* begin RECORDS FOR PROCESSING *
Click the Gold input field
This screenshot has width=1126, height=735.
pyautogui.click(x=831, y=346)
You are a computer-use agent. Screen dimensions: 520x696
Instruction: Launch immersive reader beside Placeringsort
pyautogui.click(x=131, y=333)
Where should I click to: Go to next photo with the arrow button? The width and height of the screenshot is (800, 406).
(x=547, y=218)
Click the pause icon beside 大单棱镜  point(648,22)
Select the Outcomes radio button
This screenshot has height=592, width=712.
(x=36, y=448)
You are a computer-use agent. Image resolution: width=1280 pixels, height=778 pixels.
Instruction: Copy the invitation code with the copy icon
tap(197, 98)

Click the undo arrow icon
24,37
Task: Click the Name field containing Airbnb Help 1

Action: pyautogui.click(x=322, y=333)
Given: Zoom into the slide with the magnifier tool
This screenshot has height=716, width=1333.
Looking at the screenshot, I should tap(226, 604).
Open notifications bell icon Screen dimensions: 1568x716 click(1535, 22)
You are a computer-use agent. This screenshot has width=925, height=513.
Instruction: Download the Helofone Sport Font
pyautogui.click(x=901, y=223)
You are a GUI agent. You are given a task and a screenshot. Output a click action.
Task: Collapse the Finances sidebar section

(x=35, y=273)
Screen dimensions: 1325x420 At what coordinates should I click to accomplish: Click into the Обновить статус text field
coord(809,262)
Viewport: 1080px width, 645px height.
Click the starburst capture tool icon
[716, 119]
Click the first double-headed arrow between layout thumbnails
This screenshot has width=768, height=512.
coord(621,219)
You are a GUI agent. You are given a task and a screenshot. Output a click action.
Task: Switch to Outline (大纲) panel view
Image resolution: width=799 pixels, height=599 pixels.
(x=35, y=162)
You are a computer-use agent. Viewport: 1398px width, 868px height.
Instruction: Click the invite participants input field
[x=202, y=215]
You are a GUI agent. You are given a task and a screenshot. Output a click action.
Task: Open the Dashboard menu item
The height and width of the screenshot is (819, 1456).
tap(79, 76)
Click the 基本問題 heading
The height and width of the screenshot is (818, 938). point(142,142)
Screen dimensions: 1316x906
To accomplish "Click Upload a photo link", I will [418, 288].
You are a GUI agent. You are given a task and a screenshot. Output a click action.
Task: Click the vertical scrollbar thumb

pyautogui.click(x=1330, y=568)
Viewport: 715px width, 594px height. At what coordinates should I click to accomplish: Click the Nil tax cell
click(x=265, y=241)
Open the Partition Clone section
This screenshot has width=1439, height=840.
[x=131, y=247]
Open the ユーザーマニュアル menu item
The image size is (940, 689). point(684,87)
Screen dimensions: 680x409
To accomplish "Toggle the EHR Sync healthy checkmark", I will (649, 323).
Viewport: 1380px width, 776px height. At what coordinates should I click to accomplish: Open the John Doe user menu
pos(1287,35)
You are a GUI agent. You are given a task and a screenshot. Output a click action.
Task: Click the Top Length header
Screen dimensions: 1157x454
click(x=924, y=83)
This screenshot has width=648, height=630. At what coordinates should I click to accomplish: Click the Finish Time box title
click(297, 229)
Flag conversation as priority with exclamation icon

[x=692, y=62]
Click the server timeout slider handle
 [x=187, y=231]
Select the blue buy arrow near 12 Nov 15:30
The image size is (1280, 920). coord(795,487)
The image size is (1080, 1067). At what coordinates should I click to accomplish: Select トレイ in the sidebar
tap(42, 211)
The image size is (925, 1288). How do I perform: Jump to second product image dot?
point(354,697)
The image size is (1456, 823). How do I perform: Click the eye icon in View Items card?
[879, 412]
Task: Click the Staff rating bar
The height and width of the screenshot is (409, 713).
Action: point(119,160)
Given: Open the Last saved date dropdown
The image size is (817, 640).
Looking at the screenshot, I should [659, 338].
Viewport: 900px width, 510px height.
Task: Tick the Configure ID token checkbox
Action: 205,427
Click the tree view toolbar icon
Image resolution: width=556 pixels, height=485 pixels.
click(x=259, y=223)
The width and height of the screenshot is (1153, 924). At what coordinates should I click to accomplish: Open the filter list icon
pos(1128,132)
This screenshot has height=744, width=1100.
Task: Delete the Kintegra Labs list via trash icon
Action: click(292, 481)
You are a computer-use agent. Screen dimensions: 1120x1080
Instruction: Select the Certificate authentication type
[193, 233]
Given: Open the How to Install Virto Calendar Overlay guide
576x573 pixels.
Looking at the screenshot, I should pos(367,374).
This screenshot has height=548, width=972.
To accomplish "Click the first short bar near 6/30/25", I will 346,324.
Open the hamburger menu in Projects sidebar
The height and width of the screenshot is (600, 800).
* end RECORDS FOR PROCESSING *
Reproduce the material above in full, with "desktop automation agent" put in place of "computer-use agent" wherever it occurs and every other character left as it is.

▶ [SOLUTION TO THIS EXERCISE]:
Click the Gold input field
This screenshot has width=1126, height=735.
pyautogui.click(x=831, y=346)
You are a desktop automation agent. Screen dimensions: 520x696
Instruction: Launch immersive reader beside Placeringsort
pyautogui.click(x=131, y=333)
Where should I click to: Go to next photo with the arrow button? The width and height of the screenshot is (800, 406).
(x=547, y=218)
Click the pause icon beside 大单棱镜  point(648,22)
Select the Outcomes radio button
This screenshot has height=592, width=712.
(x=36, y=448)
You are a desktop automation agent. Image resolution: width=1280 pixels, height=778 pixels.
Instruction: Copy the invitation code with the copy icon
tap(197, 98)

Click the undo arrow icon
24,37
Task: Click the Name field containing Airbnb Help 1

Action: pyautogui.click(x=322, y=333)
Given: Zoom into the slide with the magnifier tool
This screenshot has height=716, width=1333.
Looking at the screenshot, I should tap(226, 604).
Open notifications bell icon Screen dimensions: 1568x716 click(1535, 22)
You are a desktop automation agent. This screenshot has width=925, height=513.
Instruction: Download the Helofone Sport Font
pyautogui.click(x=901, y=223)
You are a GUI agent. You are given a task and a screenshot. Output a click action.
Task: Collapse the Finances sidebar section

(x=35, y=273)
Screen dimensions: 1325x420 At what coordinates should I click to accomplish: Click into the Обновить статус text field
coord(809,262)
Viewport: 1080px width, 645px height.
Click the starburst capture tool icon
[716, 119]
Click the first double-headed arrow between layout thumbnails
This screenshot has width=768, height=512.
coord(621,219)
You are a GUI agent. You are given a task and a screenshot. Output a click action.
Task: Switch to Outline (大纲) panel view
Image resolution: width=799 pixels, height=599 pixels.
(x=35, y=162)
You are a desktop automation agent. Viewport: 1398px width, 868px height.
Instruction: Click the invite participants input field
[x=202, y=215]
You are a GUI agent. You are given a task and a screenshot. Output a click action.
Task: Open the Dashboard menu item
The height and width of the screenshot is (819, 1456).
tap(79, 76)
Click the 基本問題 heading
The height and width of the screenshot is (818, 938). point(142,142)
Screen dimensions: 1316x906
To accomplish "Click Upload a photo link", I will [418, 288].
You are a GUI agent. You are given a task and a screenshot. Output a click action.
Task: Click the vertical scrollbar thumb

pyautogui.click(x=1330, y=568)
Viewport: 715px width, 594px height. At what coordinates should I click to accomplish: Click the Nil tax cell
click(x=265, y=241)
Open the Partition Clone section
This screenshot has width=1439, height=840.
[x=131, y=247]
Open the ユーザーマニュアル menu item
The image size is (940, 689). point(684,87)
Screen dimensions: 680x409
To accomplish "Toggle the EHR Sync healthy checkmark", I will (649, 323).
Viewport: 1380px width, 776px height. At what coordinates should I click to accomplish: Open the John Doe user menu
pos(1287,35)
You are a GUI agent. You are given a task and a screenshot. Output a click action.
Task: Click the Top Length header
Screen dimensions: 1157x454
click(x=924, y=83)
This screenshot has width=648, height=630. At what coordinates should I click to accomplish: Click the Finish Time box title
click(297, 229)
Flag conversation as priority with exclamation icon

[x=692, y=62]
Click the server timeout slider handle
 [x=187, y=231]
Select the blue buy arrow near 12 Nov 15:30
The image size is (1280, 920). coord(795,487)
The image size is (1080, 1067). At what coordinates should I click to accomplish: Select トレイ in the sidebar
tap(42, 211)
The image size is (925, 1288). How do I perform: Jump to second product image dot?
point(354,697)
The image size is (1456, 823). How do I perform: Click the eye icon in View Items card?
[879, 412]
Task: Click the Staff rating bar
The height and width of the screenshot is (409, 713).
Action: point(119,160)
Given: Open the Last saved date dropdown
The image size is (817, 640).
Looking at the screenshot, I should [659, 338].
Viewport: 900px width, 510px height.
Task: Tick the Configure ID token checkbox
Action: 205,427
Click the tree view toolbar icon
Image resolution: width=556 pixels, height=485 pixels.
click(x=259, y=223)
The width and height of the screenshot is (1153, 924). At what coordinates should I click to accomplish: Open the filter list icon
pos(1128,132)
This screenshot has height=744, width=1100.
Task: Delete the Kintegra Labs list via trash icon
Action: click(292, 481)
You are a desktop automation agent. Screen dimensions: 1120x1080
Instruction: Select the Certificate authentication type
[193, 233]
Given: Open the How to Install Virto Calendar Overlay guide
576x573 pixels.
Looking at the screenshot, I should pos(367,374).
This screenshot has height=548, width=972.
To accomplish "Click the first short bar near 6/30/25", I will 346,324.
Open the hamburger menu in Projects sidebar
The height and width of the screenshot is (600, 800).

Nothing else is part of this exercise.